Council is ‘on wrong side of history’ says Hackney Palestine Solidarity Campaign

Hackney Palestine Solidarity Campaign pensions protest in public gallery of Hackney Town Hall chamber, 29 November 2023

Hackney Palestine Solidarity Campaign pensions protest in public gallery of Hackney Town Hall chamber, 29 November 2023. Photograph: Julia Gregory. Free for use by partners of BBC news wire service

Campaigners said Hackney Council is “on the wrong side of history” because it has failed to remove pension fund investments from companies “complicit in human rights abuses” in Palestine.

The call came as Hackney Palestine Solidarity Campaign (PSC) held a protest outside the Town Hall on Tuesday 29 November to put renewed pressure on the council to stop investing in companies supplying Israel with military equipment, technology and other supplies it is using in Gaza.

Hackney PSC has stepped up its campaign calling for the council to divest funds from the companies following the renewed conflict in Gaza and Israel this autumn.

They claim that £30m of pension fund money is invested in these companies – higher than the council’s figure of £2.02m.

Hackney Council’s pensions committee refused to hear their deputation over concerns about “community cohesion”.

After their protest on the Town Hall steps campaigners went into the public gallery at the council chamber.

They chanted “stop funding apartheid”, “stop the genocide” and “Hackney Council shame on you” before the pensions committee left.

It moved to another room and resumed the meeting. Committee chair Cllr Kam Adams said: “We recognise the grief, fear and anger it (the conflict in Gaza and Israel) is causing.”

Cllr Adams wrote to campaigners explaining that “the council takes very seriously the right of its residents to participate in the democratic process. We also have a duty to foster good community relations, which is part of our public sector equality duty.

“At such a difficult time for so many people, we are concerned that any perception that we are centring one set of voices on this subject could damage community cohesion.”

Adams said the council’s pension fund has “passive investments” worth £1.9m in “companies conducting business activities in the Occupied Palestinian Territories”.

He said neither the pension fund nor the United Nations Office of the High Commissioner for Human Rights “have made any determination on the human rights activities of these companies”.

The council has a further holding in defence company Elbit Systems, which was valued at £25,700 this June.

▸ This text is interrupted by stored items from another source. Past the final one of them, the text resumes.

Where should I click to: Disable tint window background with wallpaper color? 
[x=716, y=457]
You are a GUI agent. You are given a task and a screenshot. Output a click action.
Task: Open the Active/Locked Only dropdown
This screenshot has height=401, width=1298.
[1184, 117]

Adams said: “We do not directly own any stocks or shares in individual companies.”

He explained that even the investment fund manager does not control which stocks are included in a passive fund.

“The only way of divesting from the stocks listed would be to dispose of the whole investment fund and find an alternative solution which would guarantee exclusion of those companies. This would expose the Hackney pension fund to significant costs.”

He told Hackney PSC: “While we cannot commit to divestment in this instance, responsible investment remains at the forefront of our agenda.”

Hackney PSC said the total investment is much higher.

The group’s secretary Sussan Rassoulie said: “We do not believe they are including enough firms in the list.”

Hackney PSC said: “The council must stand up and be counted, they cannot continue to stand on the wrong side of history.”

Hackney North and Stoke Newington MP Diane Abbott criticised the pensions committee’s decision not to hear from the delegation.

She has received more than 11,000 letters about the conflict since early October when Hamas launched its attack on Israelis.

Speaking at the protest outside the Town Hall she said: “There is nothing at this time that the people in Hackney feel more strongly about and that alone is a reason for doing what you’re doing,” said Abbott.

“I’m amazed that people said to me that the council don’t want you to come to committee because it’s a controversial issue. What is the point of being a local politician if you can’t talk about politics.”

She added: “The situation in Gaza is really tragic and everybody that’s having anything to do with it, like the UN, like Save the Children, say they’ve never seen anything like it.”

Activist Abdi Hassan said: “I don’t know how many times we have come here to demand some kind of justice.”

He said: “We are witnessing genocide. This pension fund is contributing to the destruction of Palestine.”

Hassan added: “We call on Hackney Council to stop procrastinating, because children are being murdered and slaughtered.”

Passing motorists sounded their horns, and people at the protest outside the Town Hall joined in a chant of “from the river to the sea, Palestine will be free”.

This chant is considered offensive by some people who believe it is calling for the destruction of Israel.

Hackney PSC disputes this and said: “It means that we want everybody to have equality.”